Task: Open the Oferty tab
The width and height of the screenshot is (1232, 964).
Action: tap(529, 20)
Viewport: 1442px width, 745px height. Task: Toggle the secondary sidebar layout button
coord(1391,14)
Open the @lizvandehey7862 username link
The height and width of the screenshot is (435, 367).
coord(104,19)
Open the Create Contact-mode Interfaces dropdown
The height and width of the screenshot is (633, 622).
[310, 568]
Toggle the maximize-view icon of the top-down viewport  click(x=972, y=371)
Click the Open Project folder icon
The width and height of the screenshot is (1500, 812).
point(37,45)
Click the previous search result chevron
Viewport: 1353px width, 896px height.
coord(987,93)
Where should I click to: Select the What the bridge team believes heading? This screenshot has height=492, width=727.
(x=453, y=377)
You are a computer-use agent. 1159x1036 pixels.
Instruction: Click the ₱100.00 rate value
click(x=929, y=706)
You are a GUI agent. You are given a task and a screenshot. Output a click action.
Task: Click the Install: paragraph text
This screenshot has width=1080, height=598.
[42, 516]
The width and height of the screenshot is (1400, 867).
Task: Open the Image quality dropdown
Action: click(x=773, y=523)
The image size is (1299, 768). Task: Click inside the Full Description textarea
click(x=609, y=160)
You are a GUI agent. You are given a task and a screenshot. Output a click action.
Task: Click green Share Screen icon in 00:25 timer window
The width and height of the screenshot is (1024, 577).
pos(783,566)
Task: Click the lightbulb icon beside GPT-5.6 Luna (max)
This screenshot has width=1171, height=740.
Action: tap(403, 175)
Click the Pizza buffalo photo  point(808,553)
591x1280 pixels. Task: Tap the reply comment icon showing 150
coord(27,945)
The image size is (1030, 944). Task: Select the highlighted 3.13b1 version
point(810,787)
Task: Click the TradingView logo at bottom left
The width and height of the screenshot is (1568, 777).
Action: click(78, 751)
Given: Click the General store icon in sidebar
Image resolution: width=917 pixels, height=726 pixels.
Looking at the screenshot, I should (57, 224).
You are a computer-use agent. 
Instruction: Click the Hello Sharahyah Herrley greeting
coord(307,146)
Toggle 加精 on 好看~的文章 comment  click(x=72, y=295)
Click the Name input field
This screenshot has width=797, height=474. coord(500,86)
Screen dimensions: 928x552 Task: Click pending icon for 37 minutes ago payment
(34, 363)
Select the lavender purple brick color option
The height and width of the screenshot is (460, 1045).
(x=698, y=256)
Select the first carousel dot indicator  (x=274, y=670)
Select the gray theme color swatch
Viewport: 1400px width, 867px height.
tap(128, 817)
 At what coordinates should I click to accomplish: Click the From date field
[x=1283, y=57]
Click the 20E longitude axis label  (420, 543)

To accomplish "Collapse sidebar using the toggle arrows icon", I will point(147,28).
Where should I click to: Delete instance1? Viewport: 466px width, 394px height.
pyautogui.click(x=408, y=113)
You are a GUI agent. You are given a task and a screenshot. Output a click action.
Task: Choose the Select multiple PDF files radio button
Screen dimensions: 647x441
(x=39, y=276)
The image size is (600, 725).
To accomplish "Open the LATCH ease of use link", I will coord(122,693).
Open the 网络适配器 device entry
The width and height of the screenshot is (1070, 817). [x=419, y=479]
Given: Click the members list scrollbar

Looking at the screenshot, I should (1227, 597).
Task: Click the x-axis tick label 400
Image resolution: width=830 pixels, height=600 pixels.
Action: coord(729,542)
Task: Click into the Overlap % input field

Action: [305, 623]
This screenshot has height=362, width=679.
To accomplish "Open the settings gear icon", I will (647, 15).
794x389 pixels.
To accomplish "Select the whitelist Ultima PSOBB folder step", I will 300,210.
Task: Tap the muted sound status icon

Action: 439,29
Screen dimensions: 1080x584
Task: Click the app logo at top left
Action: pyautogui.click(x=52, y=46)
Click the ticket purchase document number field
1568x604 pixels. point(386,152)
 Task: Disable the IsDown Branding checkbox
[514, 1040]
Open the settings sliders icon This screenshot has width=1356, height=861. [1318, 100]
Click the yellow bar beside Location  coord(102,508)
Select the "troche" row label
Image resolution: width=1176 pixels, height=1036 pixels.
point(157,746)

######

Try it
Every record above must be set down again, word for word.

Written solution
Task: Open the Oferty tab
The width and height of the screenshot is (1232, 964).
Action: tap(529, 20)
Viewport: 1442px width, 745px height. Task: Toggle the secondary sidebar layout button
coord(1391,14)
Open the @lizvandehey7862 username link
The height and width of the screenshot is (435, 367).
coord(104,19)
Open the Create Contact-mode Interfaces dropdown
The height and width of the screenshot is (633, 622).
[310, 568]
Toggle the maximize-view icon of the top-down viewport  click(x=972, y=371)
Click the Open Project folder icon
The width and height of the screenshot is (1500, 812).
point(37,45)
Click the previous search result chevron
Viewport: 1353px width, 896px height.
coord(987,93)
Where should I click to: Select the What the bridge team believes heading? This screenshot has height=492, width=727.
(x=453, y=377)
You are a computer-use agent. 1159x1036 pixels.
Instruction: Click the ₱100.00 rate value
click(x=929, y=706)
You are a GUI agent. You are given a task and a screenshot. Output a click action.
Task: Click the Install: paragraph text
This screenshot has width=1080, height=598.
[42, 516]
The width and height of the screenshot is (1400, 867).
Task: Open the Image quality dropdown
Action: click(x=773, y=523)
The image size is (1299, 768). Task: Click inside the Full Description textarea
click(x=609, y=160)
You are a GUI agent. You are given a task and a screenshot. Output a click action.
Task: Click green Share Screen icon in 00:25 timer window
The width and height of the screenshot is (1024, 577).
pos(783,566)
Task: Click the lightbulb icon beside GPT-5.6 Luna (max)
This screenshot has width=1171, height=740.
Action: tap(403, 175)
Click the Pizza buffalo photo  point(808,553)
591x1280 pixels. Task: Tap the reply comment icon showing 150
coord(27,945)
The image size is (1030, 944). Task: Select the highlighted 3.13b1 version
point(810,787)
Task: Click the TradingView logo at bottom left
The width and height of the screenshot is (1568, 777).
Action: click(78, 751)
Given: Click the General store icon in sidebar
Image resolution: width=917 pixels, height=726 pixels.
Looking at the screenshot, I should (57, 224).
You are a computer-use agent. 
Instruction: Click the Hello Sharahyah Herrley greeting
coord(307,146)
Toggle 加精 on 好看~的文章 comment  click(x=72, y=295)
Click the Name input field
This screenshot has width=797, height=474. coord(500,86)
Screen dimensions: 928x552 Task: Click pending icon for 37 minutes ago payment
(34, 363)
Select the lavender purple brick color option
The height and width of the screenshot is (460, 1045).
(x=698, y=256)
Select the first carousel dot indicator  (x=274, y=670)
Select the gray theme color swatch
Viewport: 1400px width, 867px height.
tap(128, 817)
 At what coordinates should I click to accomplish: Click the From date field
[x=1283, y=57]
Click the 20E longitude axis label  (420, 543)

To accomplish "Collapse sidebar using the toggle arrows icon", I will point(147,28).
Where should I click to: Delete instance1? Viewport: 466px width, 394px height.
pyautogui.click(x=408, y=113)
You are a GUI agent. You are given a task and a screenshot. Output a click action.
Task: Choose the Select multiple PDF files radio button
Screen dimensions: 647x441
(x=39, y=276)
The image size is (600, 725).
To accomplish "Open the LATCH ease of use link", I will coord(122,693).
Open the 网络适配器 device entry
The width and height of the screenshot is (1070, 817). [x=419, y=479]
Given: Click the members list scrollbar

Looking at the screenshot, I should (1227, 597).
Task: Click the x-axis tick label 400
Image resolution: width=830 pixels, height=600 pixels.
Action: coord(729,542)
Task: Click into the Overlap % input field

Action: [305, 623]
This screenshot has height=362, width=679.
To accomplish "Open the settings gear icon", I will (647, 15).
794x389 pixels.
To accomplish "Select the whitelist Ultima PSOBB folder step", I will 300,210.
Task: Tap the muted sound status icon

Action: 439,29
Screen dimensions: 1080x584
Task: Click the app logo at top left
Action: pyautogui.click(x=52, y=46)
Click the ticket purchase document number field
1568x604 pixels. point(386,152)
 Task: Disable the IsDown Branding checkbox
[514, 1040]
Open the settings sliders icon This screenshot has width=1356, height=861. [1318, 100]
Click the yellow bar beside Location  coord(102,508)
Select the "troche" row label
Image resolution: width=1176 pixels, height=1036 pixels.
point(157,746)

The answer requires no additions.